The word ‘jolly’ in the dic­tionary has a picture of Mr. T’s face under it. He is the def­i­n­ition of cheer­fulness,” Gish said. “If you ever hear someone whistling a really happy tune in the labs, you know that Mr. T is approaching. That’s his advent, his theme.”

Baron says Miller’s joyful and kind attitude affects every­thing he does for the better.

“The things I respect and enjoy about Ted are that he loves the Lord, he loves his wife, and he loves Hillsdale College,” Baron said. “If you put those things together, the joy he brings to what he does is infec­tious. It spreads to those around him. Who he is impacts how he does what he does, and the result is a benefit for all.”

But Miller’s joy isn’t only applied to his work for the college. He brings his passion and enthu­siasm to his hobbies. Since growing up in Detroit, he has spent time buying and ren­o­vating old cars. Over the years, he has restored four Mer­cedes vehicles, and he posts videos of his cars — along with other zany content — on his YouTube channel, “kil­lar­neyguy.” In one of his videos, he drives a British 1954 MG with an inflatable Ronald Reagan as his pas­senger. He has sold cars to buyers in Cal­i­fornia, Florida, and even Belgium, a result, he said, of offers he couldn’t refuse.

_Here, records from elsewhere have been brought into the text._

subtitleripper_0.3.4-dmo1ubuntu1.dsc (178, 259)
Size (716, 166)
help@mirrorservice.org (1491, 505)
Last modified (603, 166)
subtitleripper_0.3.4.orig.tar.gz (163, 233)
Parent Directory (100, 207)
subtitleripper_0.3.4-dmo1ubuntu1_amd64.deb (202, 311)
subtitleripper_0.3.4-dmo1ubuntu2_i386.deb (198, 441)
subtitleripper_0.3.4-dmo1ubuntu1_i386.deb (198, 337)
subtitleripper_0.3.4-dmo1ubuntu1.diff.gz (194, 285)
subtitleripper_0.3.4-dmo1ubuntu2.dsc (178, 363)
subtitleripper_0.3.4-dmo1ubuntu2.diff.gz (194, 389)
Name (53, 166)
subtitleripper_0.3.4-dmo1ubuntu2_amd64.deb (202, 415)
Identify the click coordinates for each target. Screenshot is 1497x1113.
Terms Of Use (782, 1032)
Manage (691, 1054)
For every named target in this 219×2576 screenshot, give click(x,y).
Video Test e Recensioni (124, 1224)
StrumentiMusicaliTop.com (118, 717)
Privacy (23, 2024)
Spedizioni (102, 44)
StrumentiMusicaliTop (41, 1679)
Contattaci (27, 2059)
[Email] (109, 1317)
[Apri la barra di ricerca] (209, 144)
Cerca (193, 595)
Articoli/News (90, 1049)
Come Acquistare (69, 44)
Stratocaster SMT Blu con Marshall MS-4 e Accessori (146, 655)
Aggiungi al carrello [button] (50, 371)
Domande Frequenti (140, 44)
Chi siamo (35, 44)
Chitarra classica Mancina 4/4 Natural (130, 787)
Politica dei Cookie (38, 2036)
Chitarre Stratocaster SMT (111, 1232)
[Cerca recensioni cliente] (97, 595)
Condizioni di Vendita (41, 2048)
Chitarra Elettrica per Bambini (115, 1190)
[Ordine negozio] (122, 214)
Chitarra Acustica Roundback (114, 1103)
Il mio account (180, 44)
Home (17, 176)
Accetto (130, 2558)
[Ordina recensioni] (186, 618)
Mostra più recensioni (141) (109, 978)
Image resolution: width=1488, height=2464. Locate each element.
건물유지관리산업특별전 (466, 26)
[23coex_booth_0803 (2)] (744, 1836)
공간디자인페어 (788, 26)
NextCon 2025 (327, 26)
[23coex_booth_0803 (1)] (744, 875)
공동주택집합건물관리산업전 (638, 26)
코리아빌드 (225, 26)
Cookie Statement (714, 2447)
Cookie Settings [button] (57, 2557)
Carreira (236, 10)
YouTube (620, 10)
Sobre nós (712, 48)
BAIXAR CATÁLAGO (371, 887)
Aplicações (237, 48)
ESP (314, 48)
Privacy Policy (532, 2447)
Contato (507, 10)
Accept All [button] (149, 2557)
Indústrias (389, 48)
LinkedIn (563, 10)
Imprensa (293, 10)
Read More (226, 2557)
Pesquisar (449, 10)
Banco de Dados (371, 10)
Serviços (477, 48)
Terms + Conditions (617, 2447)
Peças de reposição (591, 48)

“Of all the Miller kin, only half have what I call ‘the defective Miller gene,’ which is the love of cars that make no sense,” he said. “Half of the males don’t have that gene, and at a wedding or some­thing, they’ll say, ‘What’s wrong with you guys? Who cares about that?’ I can’t explain the love, but it’s still there.”

Growing up in the 50’s and 60’s, his father worked for Ford Motor Company. Miller recalls being excited about how the ’59 Fairlane would look.

“All of us boys had model cars and doted on that. There was nothing else to do; there was no internet; TV had three channels, and it was black and white and nine inches. What else are you going to do? You go out to the garage, you dream about cars.”

At that time, Miller got a job as a church organist to fund his love of fixing and ren­o­vating cars. Music never left his life, and he cur­rently serves as the organist for Redeemer Lutheran Church in Jackson. In addition, he directs a men’s choir on the side.

What Miller loves about his job and hobbies espe­cially is the problem solving.

“The irony is that when I have break time at home, I’m mis­erable because there’s not a problem around me,” he said. “It sounds crazy, but the issues are what I enjoy — when some­thing breaks or when there’s a crunch because the lab is needed tomorrow.”

With his job, Miller applies this love of finding solu­tions to every­thing from helping stu­dents dis­cover their career path or even grading lab reports.

“There’s a one-page data sheet they need to fill out. They’ll phys­i­cally do the lab, and I know they’re scared — they don’t want to be there actually,” he said. “It’s when I grade the paper that I really get the thrill because many of them under­stand; they’ll elab­orate on what they’ve said. I’ll write on the bottom, ‘You should major in chem­istry,’ rather than whatever you’re doing.”

Baron says Miller is suc­cessful at what he does because he knows how to monitor stu­dents less and less until they are con­fident and inde­pendent in what they’re doing. That, she says, is the mark of a good edu­cator.

“Ted is an example of a servant leader,” she said. “He’s a solid example of what I con­sider a good human being. He’s able to impart that to others; it’s amazing. It doesn’t take very long to figure that out.”